=== REQUIRED ACTION ===
Everything from the line containing "of Completion label" to the end of the records should be reproduced exactly, and nothing before it.

Segment Start: INFORMATION PROVIDED

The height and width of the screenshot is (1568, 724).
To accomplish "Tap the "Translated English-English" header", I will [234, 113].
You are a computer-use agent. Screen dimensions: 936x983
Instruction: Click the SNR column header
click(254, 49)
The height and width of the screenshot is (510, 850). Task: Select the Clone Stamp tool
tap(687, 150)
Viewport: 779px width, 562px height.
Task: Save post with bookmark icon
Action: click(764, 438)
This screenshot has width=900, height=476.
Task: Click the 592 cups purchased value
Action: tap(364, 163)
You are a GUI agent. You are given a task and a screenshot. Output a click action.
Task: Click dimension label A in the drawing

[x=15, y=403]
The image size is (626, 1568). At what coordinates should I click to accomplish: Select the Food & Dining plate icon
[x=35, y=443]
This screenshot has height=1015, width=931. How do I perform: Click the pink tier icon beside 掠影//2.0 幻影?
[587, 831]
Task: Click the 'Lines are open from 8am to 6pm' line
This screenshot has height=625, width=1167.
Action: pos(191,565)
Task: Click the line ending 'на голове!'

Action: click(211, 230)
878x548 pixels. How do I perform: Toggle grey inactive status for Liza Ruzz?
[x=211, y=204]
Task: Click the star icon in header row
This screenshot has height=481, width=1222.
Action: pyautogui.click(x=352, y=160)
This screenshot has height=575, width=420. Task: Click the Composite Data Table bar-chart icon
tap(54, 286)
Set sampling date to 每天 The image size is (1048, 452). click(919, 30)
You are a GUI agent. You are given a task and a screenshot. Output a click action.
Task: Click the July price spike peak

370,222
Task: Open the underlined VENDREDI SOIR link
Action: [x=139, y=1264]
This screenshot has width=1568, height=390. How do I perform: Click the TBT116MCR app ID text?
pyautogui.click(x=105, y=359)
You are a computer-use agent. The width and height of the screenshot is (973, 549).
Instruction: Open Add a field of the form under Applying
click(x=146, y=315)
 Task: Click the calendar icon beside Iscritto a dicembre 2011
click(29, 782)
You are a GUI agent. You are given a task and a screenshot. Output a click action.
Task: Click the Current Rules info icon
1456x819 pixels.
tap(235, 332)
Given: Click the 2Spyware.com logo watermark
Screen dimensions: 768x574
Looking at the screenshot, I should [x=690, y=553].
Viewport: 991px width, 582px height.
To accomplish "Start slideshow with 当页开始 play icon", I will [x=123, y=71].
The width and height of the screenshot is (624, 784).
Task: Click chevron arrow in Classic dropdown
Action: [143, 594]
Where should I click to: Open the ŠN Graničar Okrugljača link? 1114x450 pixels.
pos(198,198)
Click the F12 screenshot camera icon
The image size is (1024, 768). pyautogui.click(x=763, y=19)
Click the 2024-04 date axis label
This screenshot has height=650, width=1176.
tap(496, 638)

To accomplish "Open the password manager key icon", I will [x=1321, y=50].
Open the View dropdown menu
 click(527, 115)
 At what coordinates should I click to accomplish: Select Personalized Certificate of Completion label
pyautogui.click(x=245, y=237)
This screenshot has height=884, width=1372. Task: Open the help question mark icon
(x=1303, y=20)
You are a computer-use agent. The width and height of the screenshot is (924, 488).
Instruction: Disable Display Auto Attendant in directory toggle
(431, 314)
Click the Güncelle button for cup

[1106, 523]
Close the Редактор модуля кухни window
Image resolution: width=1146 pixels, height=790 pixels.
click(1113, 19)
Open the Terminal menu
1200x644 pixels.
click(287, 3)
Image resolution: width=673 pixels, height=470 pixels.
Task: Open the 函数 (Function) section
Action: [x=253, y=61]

Segment End: INFORMATION PROVIDED

=== TASK OUTPUT ===
 At what coordinates should I click to accomplish: Select Personalized Certificate of Completion label
pyautogui.click(x=245, y=237)
This screenshot has height=884, width=1372. Task: Open the help question mark icon
(x=1303, y=20)
You are a computer-use agent. The width and height of the screenshot is (924, 488).
Instruction: Disable Display Auto Attendant in directory toggle
(431, 314)
Click the Güncelle button for cup

[1106, 523]
Close the Редактор модуля кухни window
Image resolution: width=1146 pixels, height=790 pixels.
click(1113, 19)
Open the Terminal menu
1200x644 pixels.
click(287, 3)
Image resolution: width=673 pixels, height=470 pixels.
Task: Open the 函数 (Function) section
Action: [x=253, y=61]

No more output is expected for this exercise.